Thread: Operation log for major operations

Operation log for major operations

From

Dmitry Koval

Date:

21 November 2022, 11:41:22

Hi, hackers!

It is important for customer support to know what system operations 
(pg_resetwal, pg_rewind, pg_upgrade, ...) have been executed on the 
database.  A variant of implementation of the log for system operations 
(operation log) is attached to this email.

Introduction.
-------------
Operation log is designed to store information about critical system 
events (like pg_upgrade, pg_resetwal, pg_resetwal, etc.).
This information is not interesting to the ordinary user, but it is very 
important for the vendor's technical support.
An example: client complains about DB damage to technical support 
(damage was caused by pg_resetwal which was "silent" executed by one of 
administrators).

Concepts.
---------
* operation log is placed in the file 'global/pg_control', starting from 
position 4097 (log size is 4kB);
* user can not modify the operation log;  log can be changed  by 
function call only (from postgres or from postgres utilities);
* operation log is a ring buffer (with CRC-32 protection), deleting 
entries from the operation log is possible only when the buffer is 
overflowed;
* SQL-function is used to read data of operation log.
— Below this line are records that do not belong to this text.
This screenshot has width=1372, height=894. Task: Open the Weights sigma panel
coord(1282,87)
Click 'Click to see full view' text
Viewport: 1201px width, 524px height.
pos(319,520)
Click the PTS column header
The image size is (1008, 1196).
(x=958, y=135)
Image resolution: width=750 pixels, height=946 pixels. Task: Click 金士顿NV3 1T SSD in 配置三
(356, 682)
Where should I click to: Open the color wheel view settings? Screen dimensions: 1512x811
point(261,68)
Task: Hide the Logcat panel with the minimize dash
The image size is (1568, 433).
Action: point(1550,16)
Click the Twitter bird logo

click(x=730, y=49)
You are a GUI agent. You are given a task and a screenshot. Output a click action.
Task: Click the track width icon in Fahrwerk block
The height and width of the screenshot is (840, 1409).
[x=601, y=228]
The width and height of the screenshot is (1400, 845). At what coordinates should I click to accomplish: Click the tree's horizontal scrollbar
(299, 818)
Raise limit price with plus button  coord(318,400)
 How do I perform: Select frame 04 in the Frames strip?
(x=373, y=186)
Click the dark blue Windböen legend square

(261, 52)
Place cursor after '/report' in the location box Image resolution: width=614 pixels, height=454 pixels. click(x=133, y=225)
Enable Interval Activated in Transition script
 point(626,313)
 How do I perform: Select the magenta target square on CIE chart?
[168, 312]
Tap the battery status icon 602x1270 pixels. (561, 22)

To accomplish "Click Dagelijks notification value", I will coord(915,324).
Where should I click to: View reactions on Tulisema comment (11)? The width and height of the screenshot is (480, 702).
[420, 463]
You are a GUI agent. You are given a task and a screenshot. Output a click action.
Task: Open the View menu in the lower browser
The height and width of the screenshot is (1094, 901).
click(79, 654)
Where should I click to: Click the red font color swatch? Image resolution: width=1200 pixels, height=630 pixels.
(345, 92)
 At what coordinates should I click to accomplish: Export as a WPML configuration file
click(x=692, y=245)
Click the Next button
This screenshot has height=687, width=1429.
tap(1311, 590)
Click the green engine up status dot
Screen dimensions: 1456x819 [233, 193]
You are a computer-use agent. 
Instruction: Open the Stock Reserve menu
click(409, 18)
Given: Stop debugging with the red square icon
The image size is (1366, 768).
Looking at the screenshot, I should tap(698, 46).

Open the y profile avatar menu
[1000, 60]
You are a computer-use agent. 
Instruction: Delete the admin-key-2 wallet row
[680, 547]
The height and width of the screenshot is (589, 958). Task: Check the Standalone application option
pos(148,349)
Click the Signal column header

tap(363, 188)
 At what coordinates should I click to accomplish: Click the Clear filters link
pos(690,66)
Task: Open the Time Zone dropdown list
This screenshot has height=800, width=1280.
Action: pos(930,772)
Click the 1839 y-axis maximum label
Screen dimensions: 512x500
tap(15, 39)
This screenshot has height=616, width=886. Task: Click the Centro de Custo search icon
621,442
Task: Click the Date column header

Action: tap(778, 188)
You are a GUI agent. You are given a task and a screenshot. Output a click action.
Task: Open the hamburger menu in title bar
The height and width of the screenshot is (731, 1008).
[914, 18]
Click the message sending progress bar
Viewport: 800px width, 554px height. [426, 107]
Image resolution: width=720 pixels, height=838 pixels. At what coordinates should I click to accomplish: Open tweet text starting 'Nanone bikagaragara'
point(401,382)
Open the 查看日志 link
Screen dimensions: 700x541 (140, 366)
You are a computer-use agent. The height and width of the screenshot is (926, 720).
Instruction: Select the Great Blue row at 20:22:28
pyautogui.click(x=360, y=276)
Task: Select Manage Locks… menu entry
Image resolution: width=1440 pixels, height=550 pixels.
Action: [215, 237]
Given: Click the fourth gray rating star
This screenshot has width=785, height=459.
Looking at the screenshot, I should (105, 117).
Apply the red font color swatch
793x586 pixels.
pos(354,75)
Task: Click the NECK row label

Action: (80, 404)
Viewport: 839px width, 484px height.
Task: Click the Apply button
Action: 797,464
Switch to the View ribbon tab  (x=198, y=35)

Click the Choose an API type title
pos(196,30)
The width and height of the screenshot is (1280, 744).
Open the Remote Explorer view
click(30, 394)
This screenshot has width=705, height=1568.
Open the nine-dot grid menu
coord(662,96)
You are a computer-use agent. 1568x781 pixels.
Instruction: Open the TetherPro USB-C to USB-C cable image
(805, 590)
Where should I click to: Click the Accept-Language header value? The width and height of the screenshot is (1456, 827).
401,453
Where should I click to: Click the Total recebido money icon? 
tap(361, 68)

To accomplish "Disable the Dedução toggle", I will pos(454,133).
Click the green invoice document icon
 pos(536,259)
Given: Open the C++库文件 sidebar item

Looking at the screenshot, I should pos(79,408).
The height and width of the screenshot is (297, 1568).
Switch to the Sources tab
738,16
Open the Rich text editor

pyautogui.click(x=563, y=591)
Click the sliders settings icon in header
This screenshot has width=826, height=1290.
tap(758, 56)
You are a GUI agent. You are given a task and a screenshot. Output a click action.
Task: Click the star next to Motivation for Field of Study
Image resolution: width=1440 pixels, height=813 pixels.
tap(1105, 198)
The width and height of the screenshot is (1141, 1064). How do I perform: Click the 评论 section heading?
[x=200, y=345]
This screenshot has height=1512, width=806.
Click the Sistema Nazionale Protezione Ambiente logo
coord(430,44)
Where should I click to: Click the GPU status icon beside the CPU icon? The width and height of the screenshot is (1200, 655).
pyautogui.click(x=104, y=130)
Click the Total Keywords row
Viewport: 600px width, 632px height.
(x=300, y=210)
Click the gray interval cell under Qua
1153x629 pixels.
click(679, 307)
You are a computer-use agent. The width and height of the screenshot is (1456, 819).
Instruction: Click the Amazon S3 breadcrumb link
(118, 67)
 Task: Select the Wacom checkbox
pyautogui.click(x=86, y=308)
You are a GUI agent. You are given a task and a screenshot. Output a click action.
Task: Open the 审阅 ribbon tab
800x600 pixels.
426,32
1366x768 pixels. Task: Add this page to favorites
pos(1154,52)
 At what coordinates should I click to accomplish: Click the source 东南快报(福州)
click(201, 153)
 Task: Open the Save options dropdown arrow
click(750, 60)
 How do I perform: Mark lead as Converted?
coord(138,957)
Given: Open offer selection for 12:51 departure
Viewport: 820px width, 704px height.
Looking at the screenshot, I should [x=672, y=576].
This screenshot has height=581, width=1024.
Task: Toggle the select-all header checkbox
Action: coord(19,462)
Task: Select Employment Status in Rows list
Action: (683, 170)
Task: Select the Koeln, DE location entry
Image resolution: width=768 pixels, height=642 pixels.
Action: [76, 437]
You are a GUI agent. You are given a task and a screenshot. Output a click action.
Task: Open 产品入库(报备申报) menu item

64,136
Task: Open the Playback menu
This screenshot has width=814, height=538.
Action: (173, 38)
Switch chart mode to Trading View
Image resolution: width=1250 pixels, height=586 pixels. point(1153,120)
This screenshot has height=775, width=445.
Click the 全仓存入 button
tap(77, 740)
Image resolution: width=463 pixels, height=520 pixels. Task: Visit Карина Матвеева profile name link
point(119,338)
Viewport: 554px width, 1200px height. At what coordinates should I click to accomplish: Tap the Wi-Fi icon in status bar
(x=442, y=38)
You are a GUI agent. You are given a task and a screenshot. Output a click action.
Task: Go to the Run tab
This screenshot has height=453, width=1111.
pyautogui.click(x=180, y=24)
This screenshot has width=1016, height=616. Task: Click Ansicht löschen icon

Example of operation log data.
------------------------------

 >select * from pg_operation_log();
    event    |edition|version|   lsn   |         last         |count
------------+-------+-------+---------+----------------------+------
  startup    |vanilla|10.22.0|0/8000028|2022-11-18 23:06:27+03|    1
  pg_upgrade |vanilla|15.0.0 |0/8000028|2022-11-18 23:06:27+03|    1
  startup    |vanilla|15.0.0 |0/80001F8|2022-11-18 23:11:53+03|    3
  pg_resetwal|vanilla|15.0.0 |0/80001F8|2022-11-18 23:09:53+03|    2
(4 rows)

Some details about inserting data to operation log.
---------------------------------------------------
There are two modes of inserting information about events in the 
operation log.

* MERGE mode (events "startup", "pg_resetwal", "pg_rewind").
We searches in ring buffer of operation log an event with the same type 
("startup" for example) with the same version number.
If event was found, we will increment event counter by 1 and update the 
date/time of event ("last" field) with the current value.
If event was not found, we will add this event to the ring buffer (see 
INSERT mode).
* INSERT mode (events "bootstrap", "pg_upgrade", "promoted").
We will add an event to the ring buffer (without searching).


P.S. File 'global/pg_control' was chosen as operation log storage 
because data of this file cannot be removed or modified in a simple way 
and no need to change any extensions and utilities to support this file.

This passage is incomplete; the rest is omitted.